→ QUESTIONS TO ANSWER:
a) Quote the article on cold medicine word for word, starting at "The results aren't" and ending at "Florida Times-Union reported.".
b) According to the article on cold medicine, how many people did the University of Wisconsin-Madison study include?

→ TEXT FOR ANALYSIS:
'''

Just thinking that a cold medicine works could be enough to make you feel better faster, a new study reveals.
The University of Wisconsin-Madison study included 719 people ages 12 to 80 who were beginning to feel symptoms of a cold. They were assigned to one of four groups: knowingly taking the cold remedy Echinacea, unknowingly taking Echinacea, unknowingly taking a placebo and not taking anything.
Researchers found no big differences in duration or severity of the colds among all four groups. (The colds lasted about week, on average.)
However, when researchers looked at the people who reported back that Echinacea was effective, they found that people who were given a placebo recovered 2.58 days faster than people who didn't take anything, according to the study.
However, people who took Echinacea recovered 1.5 days faster than people who didn't take anything, the Wall Street Journal reported.
The results aren't completely surprising -- past studies have shown that patients' conditions seem to improve when they take placebos, The Florida Times-Union reported.

'''

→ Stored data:

'''

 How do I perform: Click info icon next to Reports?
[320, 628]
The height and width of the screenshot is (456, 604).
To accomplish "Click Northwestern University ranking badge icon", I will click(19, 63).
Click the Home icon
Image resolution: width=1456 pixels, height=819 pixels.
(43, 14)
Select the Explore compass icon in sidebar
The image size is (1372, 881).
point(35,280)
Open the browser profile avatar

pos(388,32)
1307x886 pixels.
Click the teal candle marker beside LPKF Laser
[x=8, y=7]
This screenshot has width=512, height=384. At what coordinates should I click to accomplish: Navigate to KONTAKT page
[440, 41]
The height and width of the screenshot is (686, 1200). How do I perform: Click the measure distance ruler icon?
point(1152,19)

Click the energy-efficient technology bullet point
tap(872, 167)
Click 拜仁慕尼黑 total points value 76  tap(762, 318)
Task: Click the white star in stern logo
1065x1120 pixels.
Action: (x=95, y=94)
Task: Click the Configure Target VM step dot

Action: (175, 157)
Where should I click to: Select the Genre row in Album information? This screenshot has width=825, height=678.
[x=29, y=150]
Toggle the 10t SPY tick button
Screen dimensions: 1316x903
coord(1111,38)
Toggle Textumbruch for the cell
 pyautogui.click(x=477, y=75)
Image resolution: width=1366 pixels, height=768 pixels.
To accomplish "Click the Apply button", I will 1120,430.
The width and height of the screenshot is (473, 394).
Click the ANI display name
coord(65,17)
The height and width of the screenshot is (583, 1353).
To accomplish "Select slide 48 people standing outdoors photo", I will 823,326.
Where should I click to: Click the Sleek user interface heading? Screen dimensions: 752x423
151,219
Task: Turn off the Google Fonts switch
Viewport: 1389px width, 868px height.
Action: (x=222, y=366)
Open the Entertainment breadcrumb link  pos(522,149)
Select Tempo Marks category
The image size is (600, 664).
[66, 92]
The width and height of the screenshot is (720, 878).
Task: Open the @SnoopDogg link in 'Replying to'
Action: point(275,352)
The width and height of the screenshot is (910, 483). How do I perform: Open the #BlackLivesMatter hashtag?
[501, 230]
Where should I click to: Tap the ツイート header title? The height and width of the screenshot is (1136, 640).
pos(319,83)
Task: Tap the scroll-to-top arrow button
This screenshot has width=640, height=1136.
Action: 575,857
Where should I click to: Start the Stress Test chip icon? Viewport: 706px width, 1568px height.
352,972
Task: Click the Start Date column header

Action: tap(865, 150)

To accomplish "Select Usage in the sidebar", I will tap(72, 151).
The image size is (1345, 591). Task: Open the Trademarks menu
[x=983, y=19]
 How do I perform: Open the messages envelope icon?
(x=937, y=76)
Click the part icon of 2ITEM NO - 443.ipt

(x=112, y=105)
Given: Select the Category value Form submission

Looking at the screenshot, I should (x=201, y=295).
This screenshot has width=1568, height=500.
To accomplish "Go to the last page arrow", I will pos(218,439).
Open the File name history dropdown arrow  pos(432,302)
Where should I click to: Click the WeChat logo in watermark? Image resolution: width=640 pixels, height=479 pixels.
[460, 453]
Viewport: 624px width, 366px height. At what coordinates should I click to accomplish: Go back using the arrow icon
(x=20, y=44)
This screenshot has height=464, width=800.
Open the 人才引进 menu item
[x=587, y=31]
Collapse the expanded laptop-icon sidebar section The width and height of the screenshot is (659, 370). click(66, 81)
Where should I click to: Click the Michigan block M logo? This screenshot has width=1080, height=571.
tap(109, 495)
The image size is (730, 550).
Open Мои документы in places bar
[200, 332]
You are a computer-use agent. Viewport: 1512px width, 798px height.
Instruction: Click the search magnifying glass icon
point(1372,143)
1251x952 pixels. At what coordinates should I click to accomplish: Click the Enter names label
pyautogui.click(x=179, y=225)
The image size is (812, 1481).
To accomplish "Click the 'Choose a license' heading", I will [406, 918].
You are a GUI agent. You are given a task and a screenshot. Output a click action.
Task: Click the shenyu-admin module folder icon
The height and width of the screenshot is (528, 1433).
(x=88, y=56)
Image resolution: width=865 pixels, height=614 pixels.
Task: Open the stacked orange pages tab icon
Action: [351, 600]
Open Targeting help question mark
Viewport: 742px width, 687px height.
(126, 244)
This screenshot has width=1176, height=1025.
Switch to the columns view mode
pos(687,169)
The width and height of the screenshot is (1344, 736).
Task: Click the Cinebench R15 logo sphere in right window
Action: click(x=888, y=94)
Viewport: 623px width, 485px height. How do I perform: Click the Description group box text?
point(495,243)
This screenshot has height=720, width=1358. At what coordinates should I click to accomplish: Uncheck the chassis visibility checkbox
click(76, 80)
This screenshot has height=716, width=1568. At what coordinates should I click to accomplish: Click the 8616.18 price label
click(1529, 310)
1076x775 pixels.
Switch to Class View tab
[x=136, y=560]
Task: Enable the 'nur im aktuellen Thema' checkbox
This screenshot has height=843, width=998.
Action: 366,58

'''

→ SOLUTION LIST:
a)
The results aren't completely surprising -- past studies have shown that patients' conditions seem to improve when they take placebos, The Florida Times-Union reported.

b) 719 people